_EXERCISE TASK_: Copy out every line below that contains the string "should". Case counts.

========================================================================

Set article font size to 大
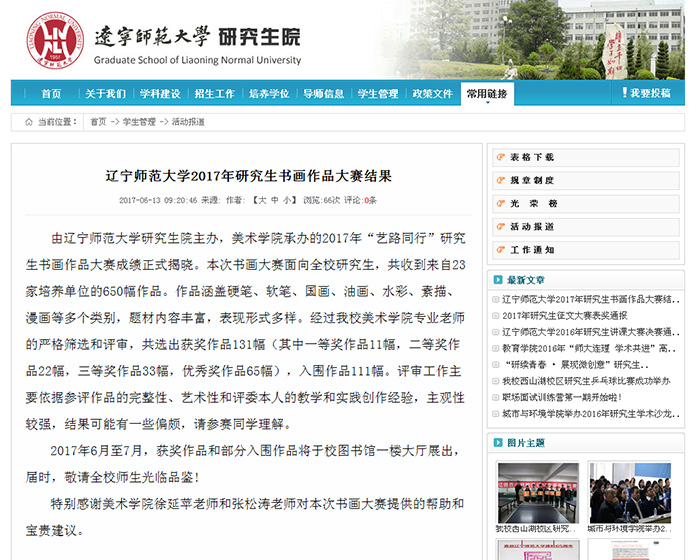Viewport: 700px width, 560px height. tap(260, 200)
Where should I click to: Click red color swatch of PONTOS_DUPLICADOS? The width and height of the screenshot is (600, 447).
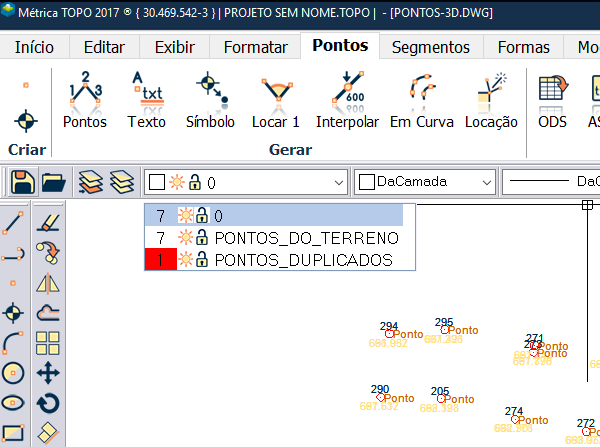click(160, 260)
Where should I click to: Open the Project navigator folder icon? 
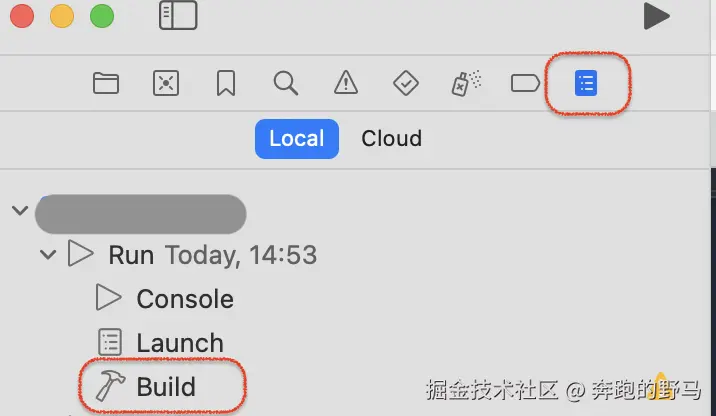(106, 83)
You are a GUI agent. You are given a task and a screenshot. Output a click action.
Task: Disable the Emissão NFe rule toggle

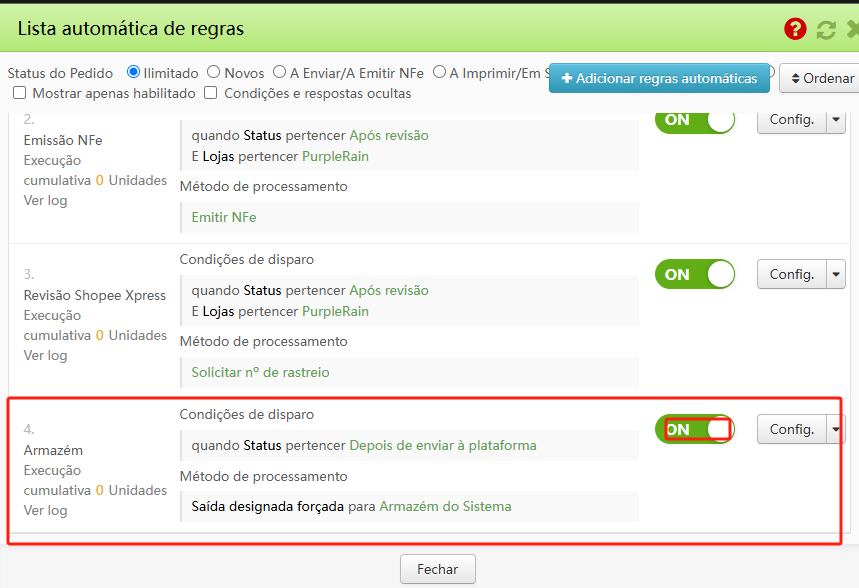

========================================================================

_ANSWER FOR THE TASK_:
Where should I click to: Click red color swatch of PONTOS_DUPLICADOS? The width and height of the screenshot is (600, 447).
Where should I click to: Open the Project navigator folder icon? 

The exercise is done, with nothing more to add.